The measles virus erases the immune system's memory, leaving patients vulnerable to other infectious diseases.
Measles is often painted as a trivial disease by the anti-vaccination movement. It is not – it kills or causes brain damage in two or three out of every 1000 cases, even in wealthy countries. Here's another reason it isn't trivial: having measles destroys your immunity to other diseases – and some of those are far more deadly.
The upshot? Getting your child vaccinated will protect them from much more than just measles.
Some 650 children a year used to die from measles in the US. When mass vaccination came in after 1960, measles deaths plummeted. But oddly, so did childhood deaths from infectious disease generally, in every country where the measles vaccine was introduced. This has been a major mystery in public health: the vaccine was supposed to protect you from measles, and nothing else.
The measles virus is known to kill the white blood cells that have a "memory" of past infections and so give you immunity to them. It had been thought that those cells quickly bounce back because new ones appear a week or two after someone gets over measles.
However, recent work in monkeys that have recovered from measles shows that these new memory cells only remember measles itself; the monkeys lose cells that recognize other infections. If humans get similar "immune amnesia" after measles, childhood deaths from infectious diseases should rise and fall depending on how many had measles recently, and how long the effect lasts, reasoned Michael Mina of Emory University in Atlanta, Georgia.
It looks as if they do. Mina and his colleagues used a complex statistical model to analyze child mortality records from the US, UK, and Denmark in the decades before and after measles vaccination began. They found that infectious disease deaths did rise and fall depending on measles cases. In all three places, the timing of this surge exactly matched what would be expected if immune amnesia after measles lasted on average 27 months. The biggest killer was pneumonia, followed by diarrhoeal diseases and meningitis.
The effect was so large that in any given year, the number of children who died of infectious disease was clearly linked to how many measles cases there had been two to three years previously. When measles was common, the team calculates that it was implicated in around half of all childhood deaths from infectious disease.

(Problems to solve):
(A) Answer these questions from the measles passage, one line each:
(i) About how many children a year used to die from measles in the US?
(ii) On average, how long did immune amnesia after measles last, according to the timing Mina's team found?
(iii) Which three places supplied the child mortality records the team analyzed?
(B) Please list every disease the measles passage names as a killer of children during the surge after measles, other than measles itself.
(C) Condense the paragraph of the measles passage that starts "Some 650 children a year" into two sentences, keeping its main facts.

(Source data):
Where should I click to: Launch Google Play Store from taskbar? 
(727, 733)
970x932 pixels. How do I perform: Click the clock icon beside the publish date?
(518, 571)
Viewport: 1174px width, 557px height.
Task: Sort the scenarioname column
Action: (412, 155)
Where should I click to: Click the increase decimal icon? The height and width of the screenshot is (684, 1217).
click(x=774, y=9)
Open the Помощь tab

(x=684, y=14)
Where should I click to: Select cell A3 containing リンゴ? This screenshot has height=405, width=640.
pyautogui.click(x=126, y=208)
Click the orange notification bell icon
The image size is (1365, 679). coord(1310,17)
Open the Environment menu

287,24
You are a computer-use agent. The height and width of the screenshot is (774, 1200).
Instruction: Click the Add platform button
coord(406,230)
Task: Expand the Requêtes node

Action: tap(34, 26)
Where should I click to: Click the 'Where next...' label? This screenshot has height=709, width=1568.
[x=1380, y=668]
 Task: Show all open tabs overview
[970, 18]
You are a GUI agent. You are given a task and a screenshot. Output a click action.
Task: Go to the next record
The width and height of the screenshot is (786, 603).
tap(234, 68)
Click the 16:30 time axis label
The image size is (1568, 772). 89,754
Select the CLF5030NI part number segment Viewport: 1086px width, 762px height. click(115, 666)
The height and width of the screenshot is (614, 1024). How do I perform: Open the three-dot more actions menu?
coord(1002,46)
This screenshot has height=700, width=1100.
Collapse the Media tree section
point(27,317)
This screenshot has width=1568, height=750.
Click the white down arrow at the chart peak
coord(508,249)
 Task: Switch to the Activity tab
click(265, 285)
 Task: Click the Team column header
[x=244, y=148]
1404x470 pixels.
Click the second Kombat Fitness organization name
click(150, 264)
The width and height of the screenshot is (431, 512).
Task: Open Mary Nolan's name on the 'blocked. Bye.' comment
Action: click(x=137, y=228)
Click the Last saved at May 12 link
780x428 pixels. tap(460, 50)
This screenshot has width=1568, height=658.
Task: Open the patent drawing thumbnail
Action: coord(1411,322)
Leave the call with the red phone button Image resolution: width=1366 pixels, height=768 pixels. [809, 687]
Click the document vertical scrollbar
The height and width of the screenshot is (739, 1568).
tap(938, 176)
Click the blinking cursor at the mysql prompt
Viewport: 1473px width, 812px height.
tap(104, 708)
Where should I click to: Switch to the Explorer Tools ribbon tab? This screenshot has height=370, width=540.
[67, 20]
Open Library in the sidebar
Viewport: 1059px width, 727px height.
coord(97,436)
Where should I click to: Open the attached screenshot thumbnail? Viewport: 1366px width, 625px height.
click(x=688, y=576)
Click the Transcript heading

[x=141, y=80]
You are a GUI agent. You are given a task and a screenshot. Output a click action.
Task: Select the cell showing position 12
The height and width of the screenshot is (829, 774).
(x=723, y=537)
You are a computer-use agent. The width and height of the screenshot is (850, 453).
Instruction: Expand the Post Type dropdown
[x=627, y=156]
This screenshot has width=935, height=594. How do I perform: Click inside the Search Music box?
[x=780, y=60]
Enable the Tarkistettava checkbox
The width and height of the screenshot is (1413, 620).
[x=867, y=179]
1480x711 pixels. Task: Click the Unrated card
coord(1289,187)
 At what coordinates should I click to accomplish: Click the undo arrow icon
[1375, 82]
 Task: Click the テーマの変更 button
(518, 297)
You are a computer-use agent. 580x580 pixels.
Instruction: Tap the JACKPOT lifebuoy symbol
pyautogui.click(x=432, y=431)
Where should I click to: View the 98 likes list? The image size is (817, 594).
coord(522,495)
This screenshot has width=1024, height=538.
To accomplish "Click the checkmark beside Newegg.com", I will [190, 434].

(Expected results):
(A)
(i) Some 650 children a year.
(ii) 27 months.
(iii) The US, the UK, and Denmark.

(B) Pneumonia, diarrhoeal diseases, meningitis

(C) After mass measles vaccination began in the US after 1960, yearly measles deaths (once some 650 children) plummeted, and so did childhood deaths from infectious disease generally, in every country that introduced the vaccine. This was a major public health mystery, since the vaccine was supposed to protect only against measles.